- **PROBLEM**: Could you print exactly the lines of the listing below, starting at the line that has "Image resolution: width=411, height=2576." and ending at the line that has "Teckningar att fylla i (72, 456)", and only those lines?

- **THE INPUT**:
*** Block opens ***

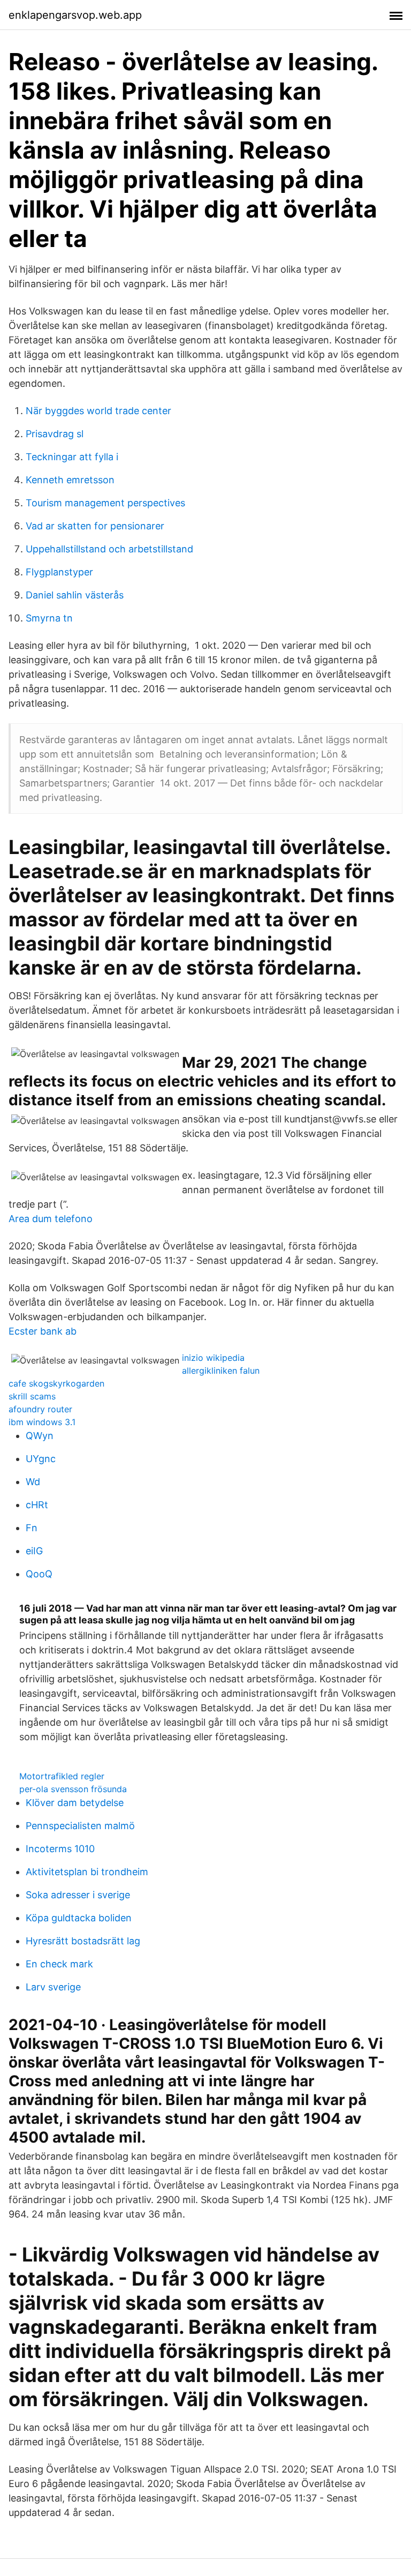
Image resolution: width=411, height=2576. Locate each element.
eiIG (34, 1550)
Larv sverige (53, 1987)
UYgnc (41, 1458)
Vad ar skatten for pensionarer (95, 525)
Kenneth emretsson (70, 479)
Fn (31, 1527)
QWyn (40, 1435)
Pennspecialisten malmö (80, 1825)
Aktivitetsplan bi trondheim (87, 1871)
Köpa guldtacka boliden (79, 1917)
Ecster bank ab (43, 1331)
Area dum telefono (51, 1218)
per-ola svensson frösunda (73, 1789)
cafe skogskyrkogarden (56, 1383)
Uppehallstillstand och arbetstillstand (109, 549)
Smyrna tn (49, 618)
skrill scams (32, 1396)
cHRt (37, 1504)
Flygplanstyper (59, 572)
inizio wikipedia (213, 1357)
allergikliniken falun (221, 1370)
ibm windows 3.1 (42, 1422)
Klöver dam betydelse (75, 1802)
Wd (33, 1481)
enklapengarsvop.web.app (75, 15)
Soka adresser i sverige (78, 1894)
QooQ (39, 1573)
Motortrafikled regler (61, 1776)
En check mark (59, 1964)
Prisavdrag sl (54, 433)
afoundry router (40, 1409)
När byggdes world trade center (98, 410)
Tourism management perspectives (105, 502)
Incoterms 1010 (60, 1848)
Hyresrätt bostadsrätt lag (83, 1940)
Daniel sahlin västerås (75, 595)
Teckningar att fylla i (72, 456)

*** Block closes ***
*** Block opens ***

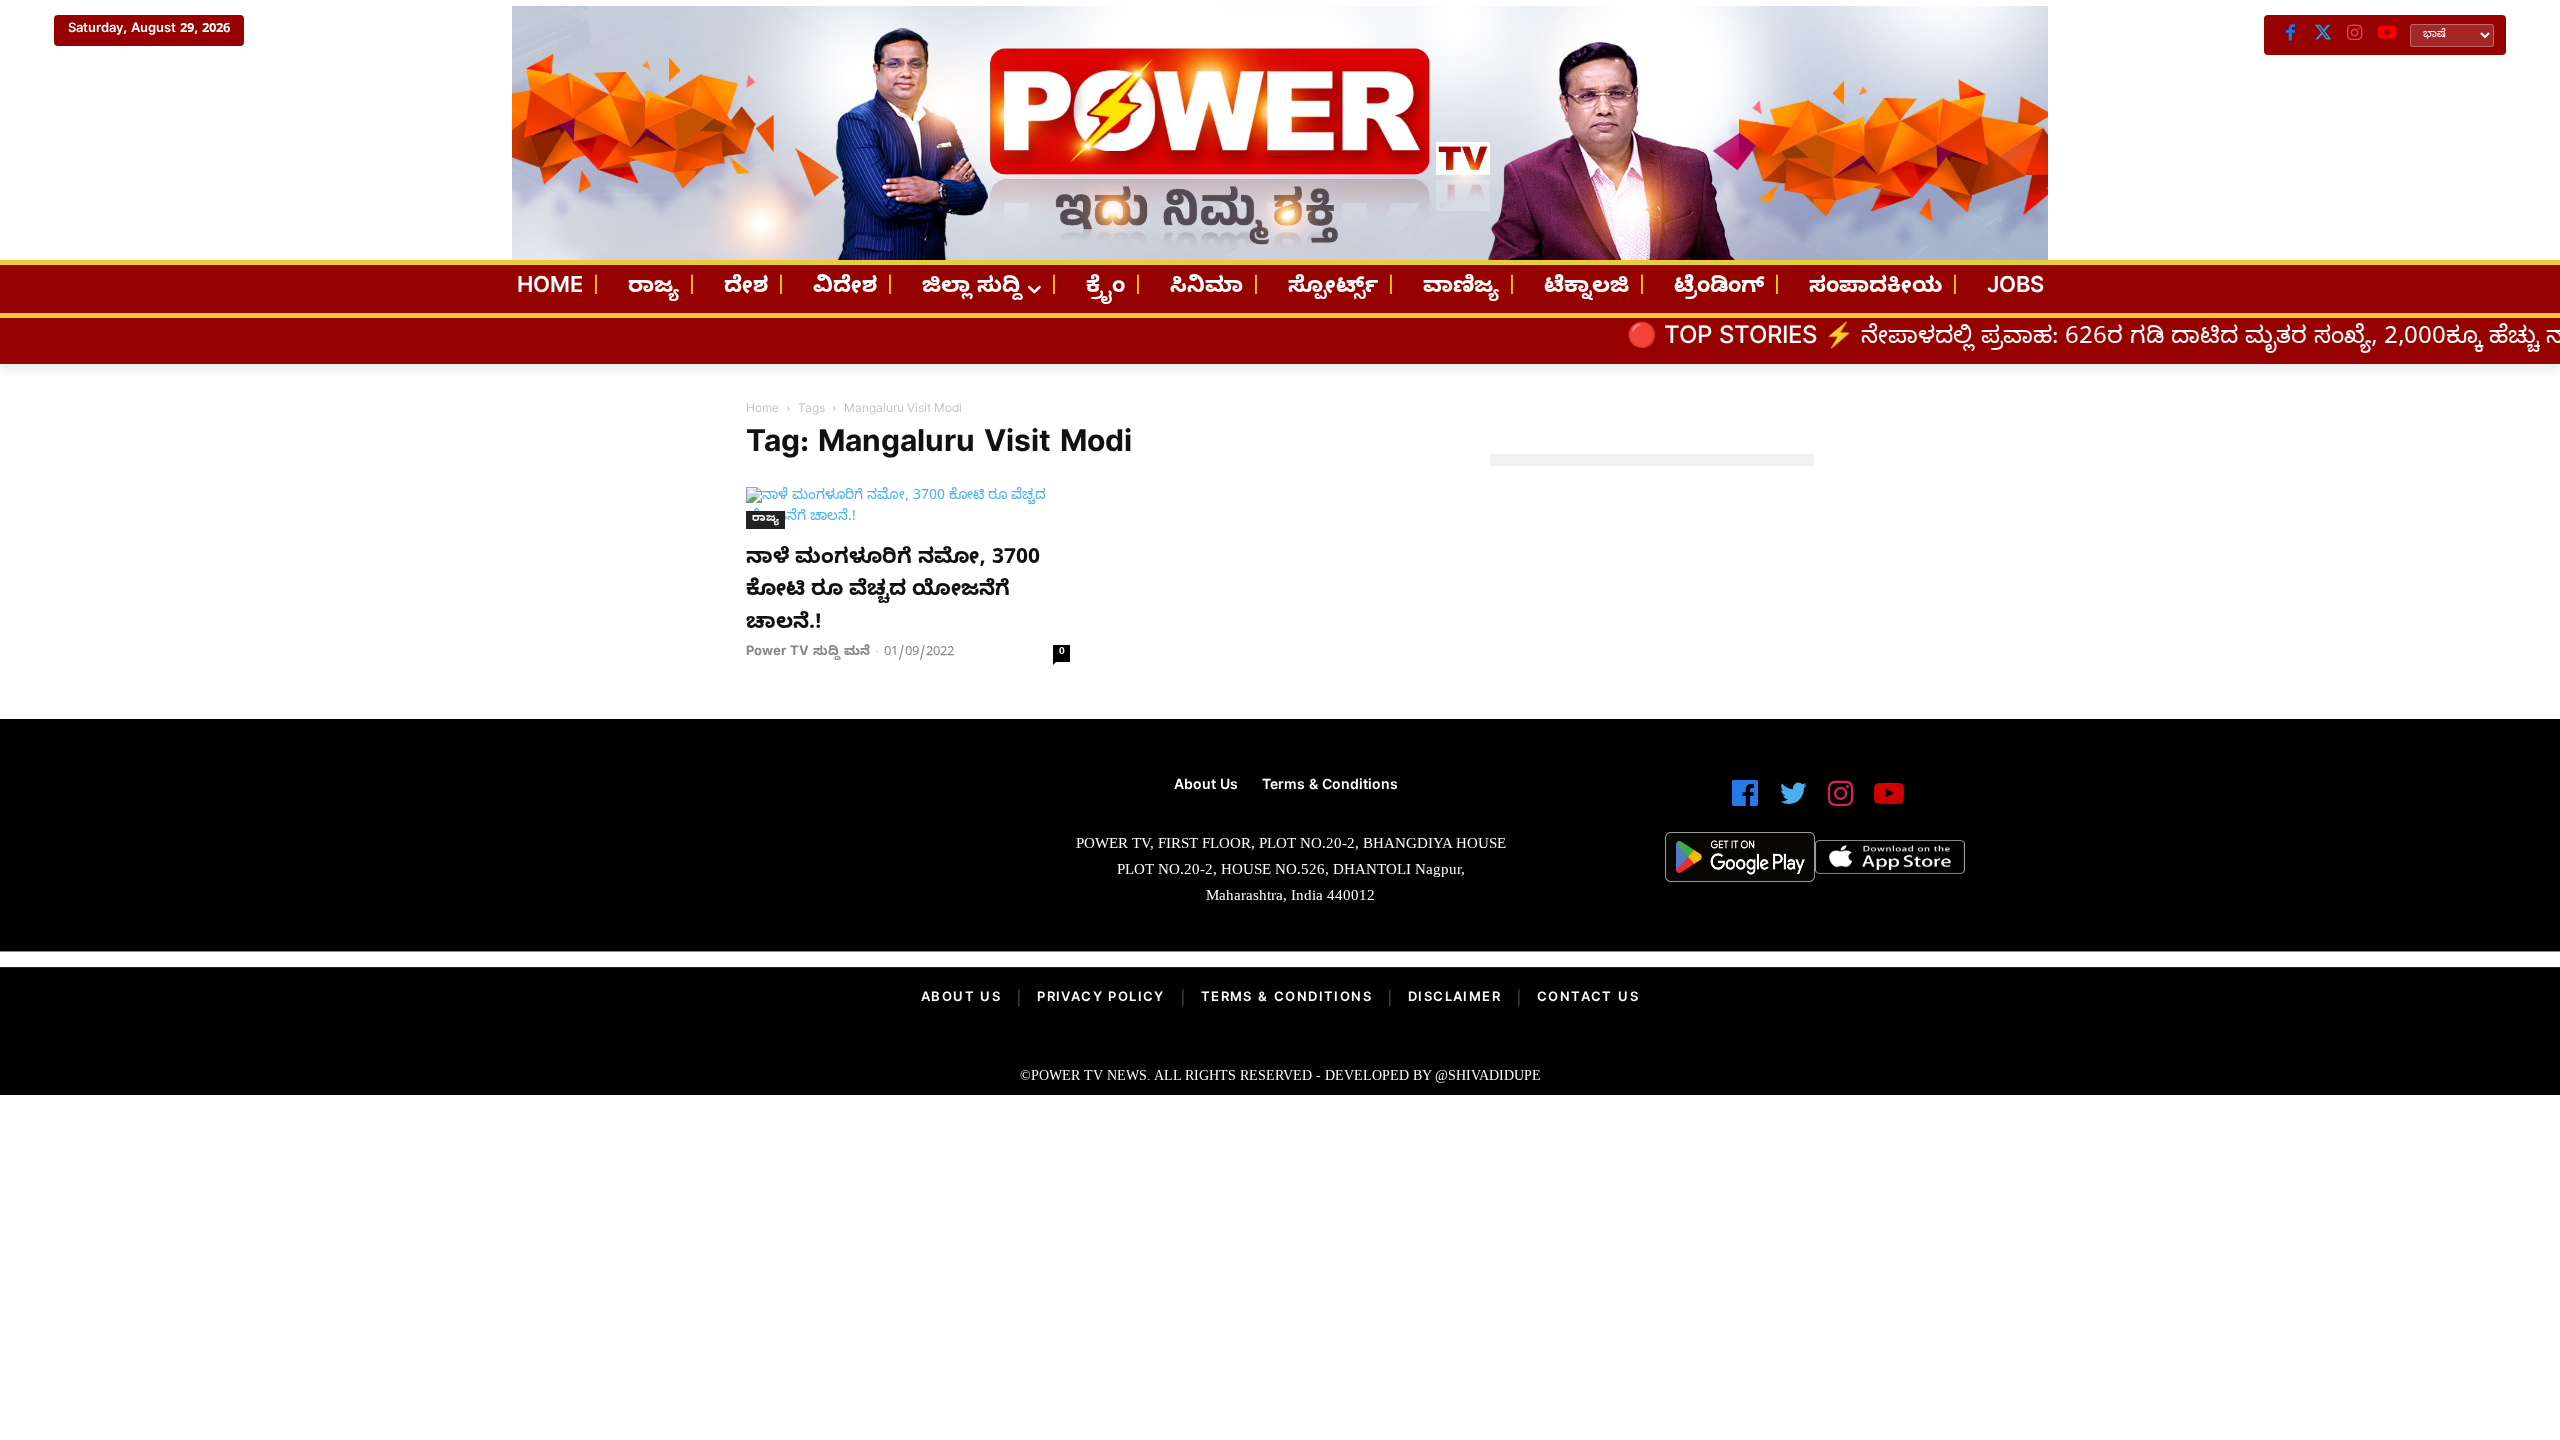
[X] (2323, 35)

*** Block closes ***

- **TASK OUTPUT**:
Image resolution: width=411, height=2576. Locate each element.
eiIG (34, 1550)
Larv sverige (53, 1987)
UYgnc (41, 1458)
Vad ar skatten for pensionarer (95, 525)
Kenneth emretsson (70, 479)
Fn (31, 1527)
QWyn (40, 1435)
Pennspecialisten malmö (80, 1825)
Aktivitetsplan bi trondheim (87, 1871)
Köpa guldtacka boliden (79, 1917)
Ecster bank ab (43, 1331)
Area dum telefono (51, 1218)
per-ola svensson frösunda (73, 1789)
cafe skogskyrkogarden (56, 1383)
Uppehallstillstand och arbetstillstand (109, 549)
Smyrna tn (49, 618)
skrill scams (32, 1396)
cHRt (37, 1504)
Flygplanstyper (59, 572)
inizio wikipedia (213, 1357)
allergikliniken falun (221, 1370)
ibm windows 3.1 (42, 1422)
Klöver dam betydelse (75, 1802)
Wd (33, 1481)
enklapengarsvop.web.app (75, 15)
Soka adresser i sverige (78, 1894)
QooQ (39, 1573)
Motortrafikled regler (61, 1776)
En check mark (59, 1964)
Prisavdrag sl (54, 433)
afoundry router (40, 1409)
När byggdes world trade center (98, 410)
Tourism management perspectives (105, 502)
Incoterms 1010 (60, 1848)
Hyresrätt bostadsrätt lag (83, 1940)
Daniel sahlin västerås (75, 595)
Teckningar att fylla i (72, 456)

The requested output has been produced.